Extracted records

[BEGIN]

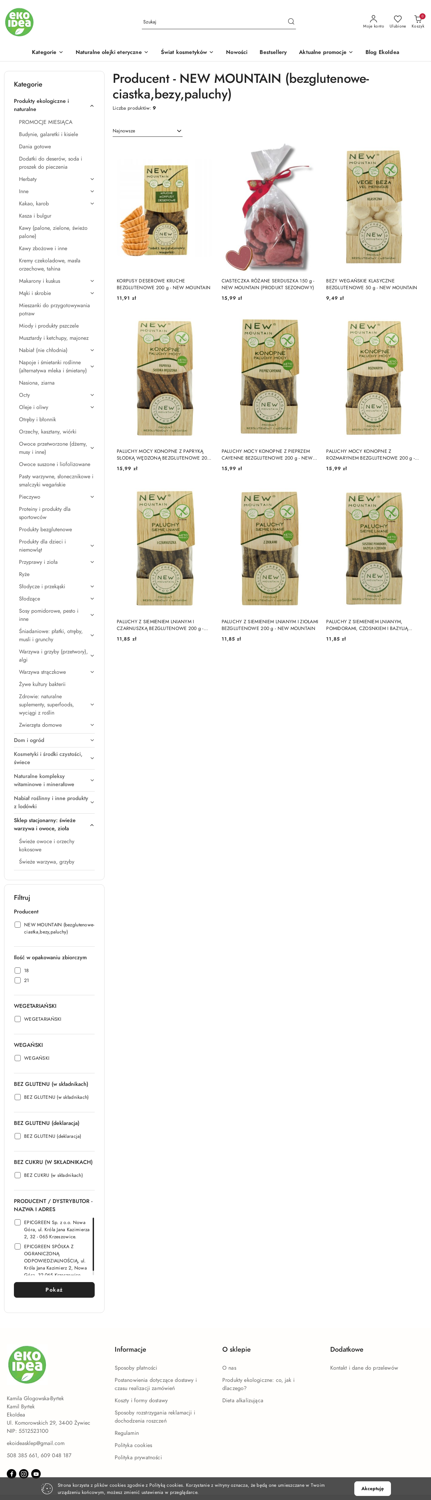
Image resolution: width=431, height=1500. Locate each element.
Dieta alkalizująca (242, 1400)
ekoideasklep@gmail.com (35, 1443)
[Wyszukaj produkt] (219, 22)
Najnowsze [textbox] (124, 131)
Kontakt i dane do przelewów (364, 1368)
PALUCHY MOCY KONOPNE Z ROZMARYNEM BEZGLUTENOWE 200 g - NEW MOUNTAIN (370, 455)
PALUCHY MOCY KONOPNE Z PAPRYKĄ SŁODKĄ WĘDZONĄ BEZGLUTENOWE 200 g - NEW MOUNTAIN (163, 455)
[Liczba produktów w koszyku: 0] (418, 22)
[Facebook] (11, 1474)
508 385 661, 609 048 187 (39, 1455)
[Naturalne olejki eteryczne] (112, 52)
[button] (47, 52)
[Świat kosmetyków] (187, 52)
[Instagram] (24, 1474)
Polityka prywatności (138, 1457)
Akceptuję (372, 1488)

[END]
[BEGIN]

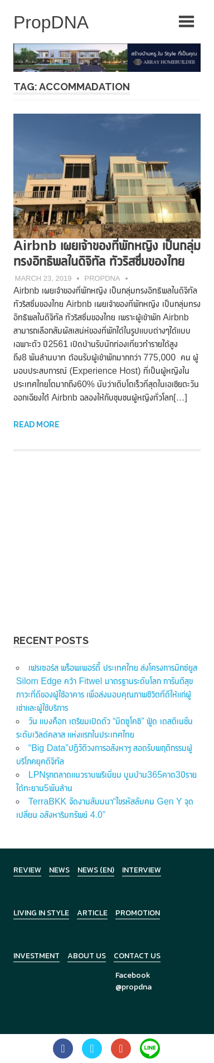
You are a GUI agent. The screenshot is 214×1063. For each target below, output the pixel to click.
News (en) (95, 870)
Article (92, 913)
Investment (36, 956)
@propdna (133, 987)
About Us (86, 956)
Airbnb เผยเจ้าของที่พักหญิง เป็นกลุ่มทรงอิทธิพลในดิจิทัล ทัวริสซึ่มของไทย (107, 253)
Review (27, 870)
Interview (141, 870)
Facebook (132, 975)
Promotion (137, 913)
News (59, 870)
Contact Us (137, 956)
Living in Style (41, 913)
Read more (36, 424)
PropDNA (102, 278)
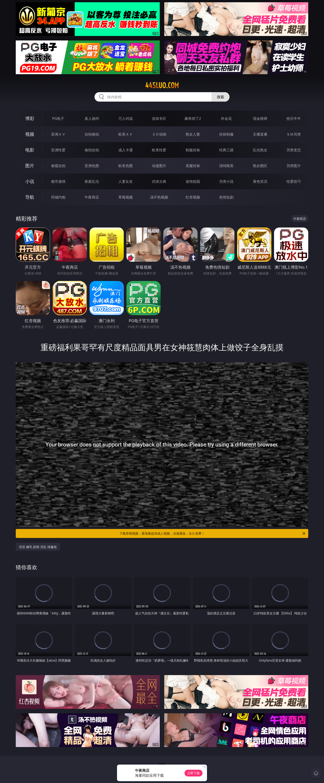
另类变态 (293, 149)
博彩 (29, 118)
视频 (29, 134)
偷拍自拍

[END]

● **What is required**
Quote everything from the line containing "Image resolution: width=431, height=1500." down to the line containing "[button] (47, 52)", with both of those lines included, and nothing else.

● **Task result**
Image resolution: width=431, height=1500. Locate each element.
Dieta alkalizująca (242, 1400)
ekoideasklep@gmail.com (35, 1443)
[Wyszukaj produkt] (219, 22)
Najnowsze [textbox] (124, 131)
Kontakt i dane do przelewów (364, 1368)
PALUCHY MOCY KONOPNE Z ROZMARYNEM BEZGLUTENOWE 200 g - NEW MOUNTAIN (370, 455)
PALUCHY MOCY KONOPNE Z PAPRYKĄ SŁODKĄ WĘDZONĄ BEZGLUTENOWE 200 g - NEW MOUNTAIN (163, 455)
[Liczba produktów w koszyku: 0] (418, 22)
[Facebook] (11, 1474)
508 385 661, 609 048 187 (39, 1455)
[Naturalne olejki eteryczne] (112, 52)
[button] (47, 52)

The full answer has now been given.